About Linear Time Series

date: 2019-03-08
tags: machine-learning

This post mainly uses material from Analysis of Financial Time Series.

Stationarity

Stationarity is the foundation of time series analysis.

Strictly stationary

If the joint distribution of $(r_{t1}, ..., r_{tk})$ is identical to that of $(r_{t1_t}, ..., r_{tk_t})$ , where $k$ is an arbitrary positive integer and $(t_1, ..., t_k)$ is a collection of k positive integers.

This is a really strong condition.

Weak stationary

$\{r_t\}$ is weak stationary if

E[r_t]=\mu, Cov(r_t, r_{t-l})=\gamma_l

In application, weak stationary enables one to make inference concerning future obeservations.

We can assume that the first two moment of a weak stationary series is finite. And if $\{r_t\}$ is normally distributed, weak stationary is equivalent to strict stationary.

Also, $\gamma_l$ is called the lag- $l$ autocovariance of $r_t$ . And we have

\gamma_0=Var(r_t), \gamma_{-l}=\gamma_l

Correlation and autocorrelation function (ACF)

- Work to do
Substitute "auto-covariance" for "autocovariance" in the linear time series text, and write out the passage starting at "Also, $\gamma_l$ is" and ending at "autocorrelation function (ACF)".

- Data excerpt
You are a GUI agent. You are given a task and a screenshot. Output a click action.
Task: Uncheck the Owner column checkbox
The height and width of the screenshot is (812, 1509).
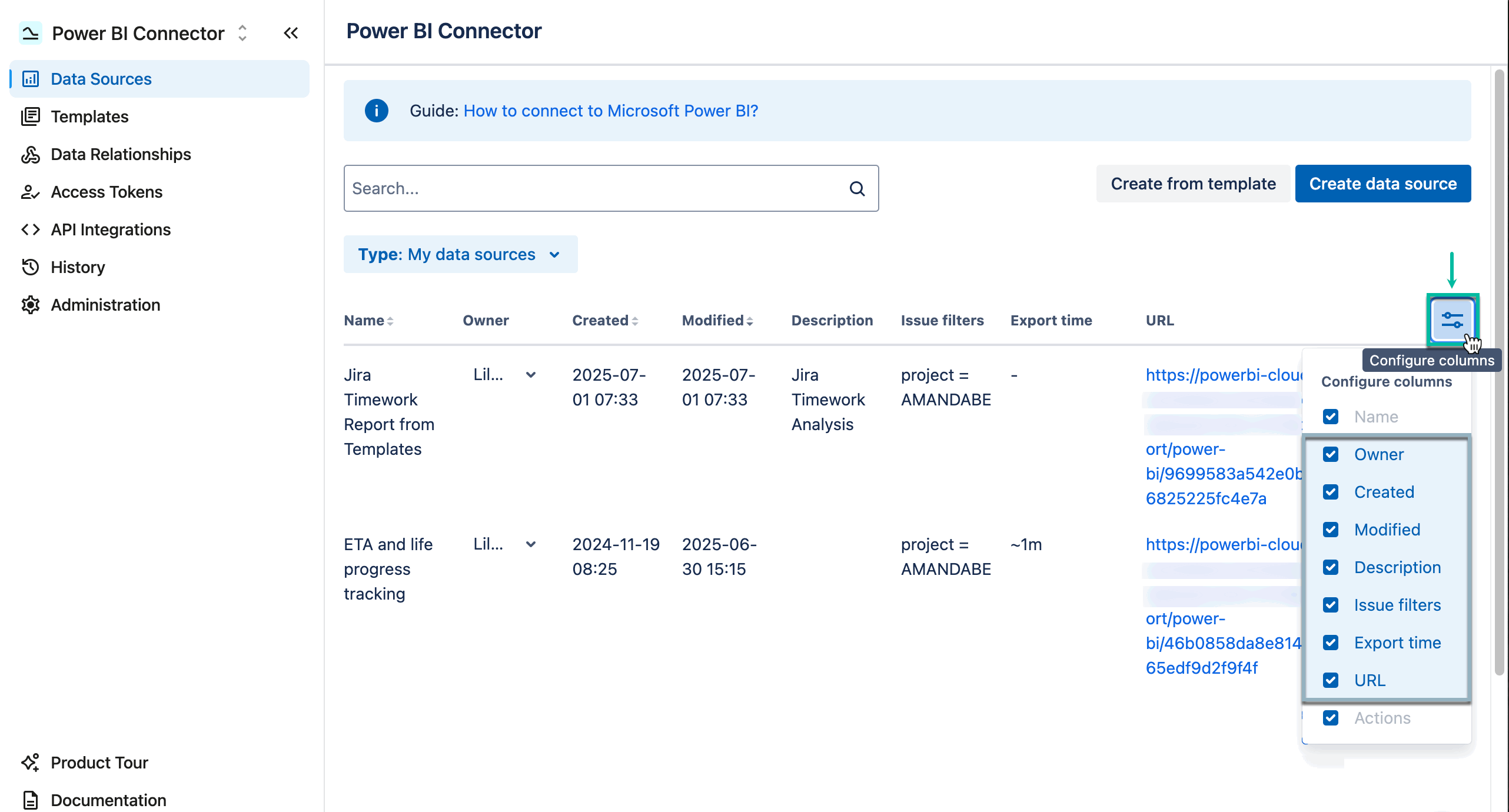pyautogui.click(x=1331, y=454)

- Full output
Also, $\gamma_l$ is called the lag- $l$ auto-covariance of $r_t$ . And we have

\gamma_0=Var(r_t), \gamma_{-l}=\gamma_l

Correlation and autocorrelation function (ACF)